In this trendwatching podcast, Cathi Bond expands on the POV video and video-sharing trends (see her related coverage on Spark, here) with a look at Vergence Labs’ Kickstarter project in social video eyewear. It combines video-enabled glasses with a video sharing service. Are we all going to be capturing everything that goes on around us all the time?
Meanwhile, Nora Young looks at another quirky example of passive monitoring: tracking your pet! Fujitsu is set to release a device that attaches to your dog’s collar, which will allow you to monitor your doggie’s exercise. Cathi and Nora ponder what data their pets would reveal (via Technology Review).
This time, Nora Young talks about the trend in peer-to-peer applications for tracking and sharing your health (via Technology Review). The trend appears to be growing, with tons of diet, fitness, and health sites and apps popping up. They’re a great idea, but users will have to be aware of their privacy, and make sure they understand what these services are doing with their data. The Wall Street Journal, for instance, has a story on insurance companies experimenting with checking out people’s social networking sites for signs of healthy or unhealthy lifestyles.
Meanwhile, Cathi Bond looks at the fun boom in apps for cats! (Via Gizmag)
This little kitty sure seems to be enjoying it:
Cats not your thing? Well how about Alpha Dog, from Boston Dynamics. They’re the people who brought you the Big Dog robot. Holy Uncanny Valley:
The Sniffer is back for a new season! Thanks for checking out the updated blog. In this episode, Cathi Bond and Nora Young open up the windows to catch a last bit of summer breeze (and the occasional fire alarm) and chew over some new tech trends. Nora looks at UCLA’s Urban Sensing lab as an example of a trend she’s been seeing pop up a lot: the move towards ordinary citizens contributing data about the environment around them (via Scientific American). For example, there’s Biketastic, where cyclists contribute frequently updated information about the quality of bike routes.

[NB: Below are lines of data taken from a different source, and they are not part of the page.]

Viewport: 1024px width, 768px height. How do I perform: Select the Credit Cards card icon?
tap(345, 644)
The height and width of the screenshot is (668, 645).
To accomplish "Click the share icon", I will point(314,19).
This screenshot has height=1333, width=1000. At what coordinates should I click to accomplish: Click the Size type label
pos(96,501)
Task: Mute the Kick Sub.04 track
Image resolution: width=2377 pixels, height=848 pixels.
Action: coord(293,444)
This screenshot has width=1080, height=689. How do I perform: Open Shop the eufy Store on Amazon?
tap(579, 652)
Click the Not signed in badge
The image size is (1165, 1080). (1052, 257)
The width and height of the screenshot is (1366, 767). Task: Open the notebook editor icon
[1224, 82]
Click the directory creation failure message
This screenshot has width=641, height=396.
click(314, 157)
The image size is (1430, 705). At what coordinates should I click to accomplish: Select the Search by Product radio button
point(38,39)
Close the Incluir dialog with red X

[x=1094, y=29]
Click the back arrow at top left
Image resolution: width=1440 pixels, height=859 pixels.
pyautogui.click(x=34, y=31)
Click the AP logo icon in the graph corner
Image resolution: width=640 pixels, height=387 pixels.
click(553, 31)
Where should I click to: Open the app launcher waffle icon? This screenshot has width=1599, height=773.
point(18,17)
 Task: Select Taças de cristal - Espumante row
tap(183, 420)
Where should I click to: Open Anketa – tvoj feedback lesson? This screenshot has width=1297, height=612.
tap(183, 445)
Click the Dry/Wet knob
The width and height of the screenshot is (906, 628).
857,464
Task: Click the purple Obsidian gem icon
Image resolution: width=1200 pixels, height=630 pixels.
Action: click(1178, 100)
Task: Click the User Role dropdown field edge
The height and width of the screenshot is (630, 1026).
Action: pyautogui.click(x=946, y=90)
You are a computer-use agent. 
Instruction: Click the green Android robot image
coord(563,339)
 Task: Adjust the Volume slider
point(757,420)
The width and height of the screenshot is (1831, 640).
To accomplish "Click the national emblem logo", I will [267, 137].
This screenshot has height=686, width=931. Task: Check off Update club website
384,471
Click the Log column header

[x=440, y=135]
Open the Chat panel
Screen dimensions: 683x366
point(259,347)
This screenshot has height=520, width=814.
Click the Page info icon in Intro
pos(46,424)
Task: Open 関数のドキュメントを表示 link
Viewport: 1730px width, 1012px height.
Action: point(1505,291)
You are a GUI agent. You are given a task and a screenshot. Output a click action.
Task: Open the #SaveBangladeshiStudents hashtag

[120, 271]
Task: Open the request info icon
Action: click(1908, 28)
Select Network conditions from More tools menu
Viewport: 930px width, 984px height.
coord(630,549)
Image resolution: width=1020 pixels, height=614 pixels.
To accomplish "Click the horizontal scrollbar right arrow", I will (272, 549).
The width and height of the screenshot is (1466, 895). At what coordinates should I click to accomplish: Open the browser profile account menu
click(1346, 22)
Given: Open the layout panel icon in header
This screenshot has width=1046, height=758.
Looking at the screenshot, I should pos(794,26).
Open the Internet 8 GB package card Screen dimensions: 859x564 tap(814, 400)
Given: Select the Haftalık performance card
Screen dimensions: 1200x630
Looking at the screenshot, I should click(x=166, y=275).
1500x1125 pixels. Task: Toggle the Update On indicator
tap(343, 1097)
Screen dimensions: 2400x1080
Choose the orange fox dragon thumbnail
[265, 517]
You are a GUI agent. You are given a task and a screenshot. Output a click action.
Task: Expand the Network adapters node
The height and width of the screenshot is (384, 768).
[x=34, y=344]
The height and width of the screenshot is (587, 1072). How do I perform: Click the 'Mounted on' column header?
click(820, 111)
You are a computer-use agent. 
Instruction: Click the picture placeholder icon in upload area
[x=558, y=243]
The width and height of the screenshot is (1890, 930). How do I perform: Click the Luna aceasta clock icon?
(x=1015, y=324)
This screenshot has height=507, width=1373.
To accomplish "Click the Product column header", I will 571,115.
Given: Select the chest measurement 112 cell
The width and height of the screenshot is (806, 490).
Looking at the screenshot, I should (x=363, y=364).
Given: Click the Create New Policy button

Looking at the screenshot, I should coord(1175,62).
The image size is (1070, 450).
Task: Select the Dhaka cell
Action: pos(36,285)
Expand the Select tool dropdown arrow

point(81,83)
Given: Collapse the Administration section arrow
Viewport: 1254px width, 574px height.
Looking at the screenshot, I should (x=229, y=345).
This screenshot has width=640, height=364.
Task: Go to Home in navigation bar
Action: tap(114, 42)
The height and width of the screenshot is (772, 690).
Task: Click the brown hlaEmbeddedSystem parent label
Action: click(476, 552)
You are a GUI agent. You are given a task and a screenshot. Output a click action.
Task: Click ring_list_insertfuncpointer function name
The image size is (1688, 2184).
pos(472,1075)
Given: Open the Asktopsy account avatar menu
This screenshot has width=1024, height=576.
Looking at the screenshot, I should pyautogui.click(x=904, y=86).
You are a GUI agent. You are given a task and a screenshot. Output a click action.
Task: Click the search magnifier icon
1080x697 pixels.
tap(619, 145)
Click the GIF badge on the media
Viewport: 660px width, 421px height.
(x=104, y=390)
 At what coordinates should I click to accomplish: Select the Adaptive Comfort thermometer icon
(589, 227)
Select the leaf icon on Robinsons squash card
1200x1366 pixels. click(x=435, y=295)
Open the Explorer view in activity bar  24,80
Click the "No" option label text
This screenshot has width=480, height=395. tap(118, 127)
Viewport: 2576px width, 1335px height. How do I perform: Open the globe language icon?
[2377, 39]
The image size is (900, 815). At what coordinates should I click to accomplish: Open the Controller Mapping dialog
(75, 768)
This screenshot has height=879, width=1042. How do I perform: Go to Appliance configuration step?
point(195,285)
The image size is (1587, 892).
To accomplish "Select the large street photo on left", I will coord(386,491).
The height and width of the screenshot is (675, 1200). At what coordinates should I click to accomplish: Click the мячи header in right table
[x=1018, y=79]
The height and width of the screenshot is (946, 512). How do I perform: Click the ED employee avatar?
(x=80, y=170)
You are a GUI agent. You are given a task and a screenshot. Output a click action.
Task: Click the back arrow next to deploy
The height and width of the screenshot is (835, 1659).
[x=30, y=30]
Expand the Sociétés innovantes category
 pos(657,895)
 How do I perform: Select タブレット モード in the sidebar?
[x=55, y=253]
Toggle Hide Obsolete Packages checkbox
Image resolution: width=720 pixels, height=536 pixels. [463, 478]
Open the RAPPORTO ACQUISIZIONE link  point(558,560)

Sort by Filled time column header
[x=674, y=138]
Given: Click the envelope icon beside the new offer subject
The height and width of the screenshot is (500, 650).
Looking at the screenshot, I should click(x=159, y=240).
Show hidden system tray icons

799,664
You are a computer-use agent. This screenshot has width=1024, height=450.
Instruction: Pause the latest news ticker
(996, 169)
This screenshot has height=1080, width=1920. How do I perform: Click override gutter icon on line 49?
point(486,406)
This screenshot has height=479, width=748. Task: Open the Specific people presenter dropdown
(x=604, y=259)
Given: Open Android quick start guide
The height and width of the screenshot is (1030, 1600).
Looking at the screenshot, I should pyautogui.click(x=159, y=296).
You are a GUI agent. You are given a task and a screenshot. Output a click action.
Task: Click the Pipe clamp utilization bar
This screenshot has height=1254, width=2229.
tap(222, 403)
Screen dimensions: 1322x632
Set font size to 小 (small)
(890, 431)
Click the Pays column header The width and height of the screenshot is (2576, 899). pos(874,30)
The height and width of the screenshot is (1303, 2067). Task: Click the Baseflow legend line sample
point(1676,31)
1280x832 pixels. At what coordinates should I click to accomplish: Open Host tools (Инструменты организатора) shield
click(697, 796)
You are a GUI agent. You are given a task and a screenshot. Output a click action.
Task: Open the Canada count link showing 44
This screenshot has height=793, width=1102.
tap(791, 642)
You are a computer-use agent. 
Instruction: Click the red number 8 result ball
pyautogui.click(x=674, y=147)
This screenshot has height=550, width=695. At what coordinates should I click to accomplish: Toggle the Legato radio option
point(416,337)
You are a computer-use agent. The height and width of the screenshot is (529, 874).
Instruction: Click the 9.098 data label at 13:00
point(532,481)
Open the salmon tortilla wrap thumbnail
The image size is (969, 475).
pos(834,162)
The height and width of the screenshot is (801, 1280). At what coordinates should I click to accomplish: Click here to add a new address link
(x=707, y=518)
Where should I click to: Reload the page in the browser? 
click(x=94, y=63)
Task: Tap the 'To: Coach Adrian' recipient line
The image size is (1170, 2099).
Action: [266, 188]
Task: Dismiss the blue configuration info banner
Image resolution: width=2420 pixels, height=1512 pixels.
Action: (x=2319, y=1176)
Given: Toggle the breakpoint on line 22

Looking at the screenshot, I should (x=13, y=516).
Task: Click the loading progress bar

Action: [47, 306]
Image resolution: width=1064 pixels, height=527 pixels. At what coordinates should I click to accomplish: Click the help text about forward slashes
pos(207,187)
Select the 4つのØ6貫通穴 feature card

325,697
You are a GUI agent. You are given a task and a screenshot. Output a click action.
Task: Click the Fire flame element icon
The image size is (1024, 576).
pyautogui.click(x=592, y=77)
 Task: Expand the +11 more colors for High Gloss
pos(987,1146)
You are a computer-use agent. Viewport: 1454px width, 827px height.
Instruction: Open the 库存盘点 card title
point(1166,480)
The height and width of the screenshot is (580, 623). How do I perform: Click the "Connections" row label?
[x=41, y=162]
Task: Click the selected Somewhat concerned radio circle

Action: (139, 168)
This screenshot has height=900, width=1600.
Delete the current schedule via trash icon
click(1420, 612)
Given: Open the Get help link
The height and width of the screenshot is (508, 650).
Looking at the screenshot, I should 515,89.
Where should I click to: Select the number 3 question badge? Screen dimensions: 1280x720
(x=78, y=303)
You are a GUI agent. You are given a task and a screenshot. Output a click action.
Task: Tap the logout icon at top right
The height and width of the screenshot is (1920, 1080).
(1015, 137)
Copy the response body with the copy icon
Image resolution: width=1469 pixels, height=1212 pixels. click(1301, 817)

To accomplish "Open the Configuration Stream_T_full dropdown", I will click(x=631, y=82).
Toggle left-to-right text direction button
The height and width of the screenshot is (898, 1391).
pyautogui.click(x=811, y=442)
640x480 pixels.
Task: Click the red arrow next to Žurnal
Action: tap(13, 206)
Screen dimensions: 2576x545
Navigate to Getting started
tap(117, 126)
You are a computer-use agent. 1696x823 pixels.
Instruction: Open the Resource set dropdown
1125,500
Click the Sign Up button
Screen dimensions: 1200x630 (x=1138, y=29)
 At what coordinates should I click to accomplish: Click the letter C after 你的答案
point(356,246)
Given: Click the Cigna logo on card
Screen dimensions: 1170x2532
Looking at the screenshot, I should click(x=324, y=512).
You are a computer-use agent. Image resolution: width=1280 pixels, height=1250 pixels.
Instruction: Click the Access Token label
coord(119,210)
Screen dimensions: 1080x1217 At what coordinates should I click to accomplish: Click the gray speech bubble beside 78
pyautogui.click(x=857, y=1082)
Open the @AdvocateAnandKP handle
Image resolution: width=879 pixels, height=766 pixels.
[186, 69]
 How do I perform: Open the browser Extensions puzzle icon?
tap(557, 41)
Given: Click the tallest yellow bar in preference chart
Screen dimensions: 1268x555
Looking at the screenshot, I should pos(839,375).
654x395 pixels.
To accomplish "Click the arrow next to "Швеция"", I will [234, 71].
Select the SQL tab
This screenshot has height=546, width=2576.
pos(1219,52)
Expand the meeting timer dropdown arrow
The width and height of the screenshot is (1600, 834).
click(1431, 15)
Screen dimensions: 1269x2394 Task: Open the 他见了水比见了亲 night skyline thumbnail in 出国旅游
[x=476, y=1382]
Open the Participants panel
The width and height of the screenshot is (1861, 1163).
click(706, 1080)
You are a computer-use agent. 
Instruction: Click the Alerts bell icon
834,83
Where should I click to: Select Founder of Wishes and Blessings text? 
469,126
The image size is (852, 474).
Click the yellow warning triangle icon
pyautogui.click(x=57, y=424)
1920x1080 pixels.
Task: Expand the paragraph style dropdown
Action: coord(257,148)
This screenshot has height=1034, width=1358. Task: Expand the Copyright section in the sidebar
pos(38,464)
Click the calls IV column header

Cathi Bond always has her eye on what’s new in media and entertainment. This time, it’s Sony’s forthcoming, high end 3D headset, the HMZ-T1 (check them out over at Gizmag). It sound great for gaming, but tell us, can you see yourself slipping them on by yourself or with your family, sitting around the TV, or is this sort of thing just for gaming? We’ve had plans for these immersive goggles for ages (Cathi talked about some way back on an early episode of the podcast), but has their time finally come?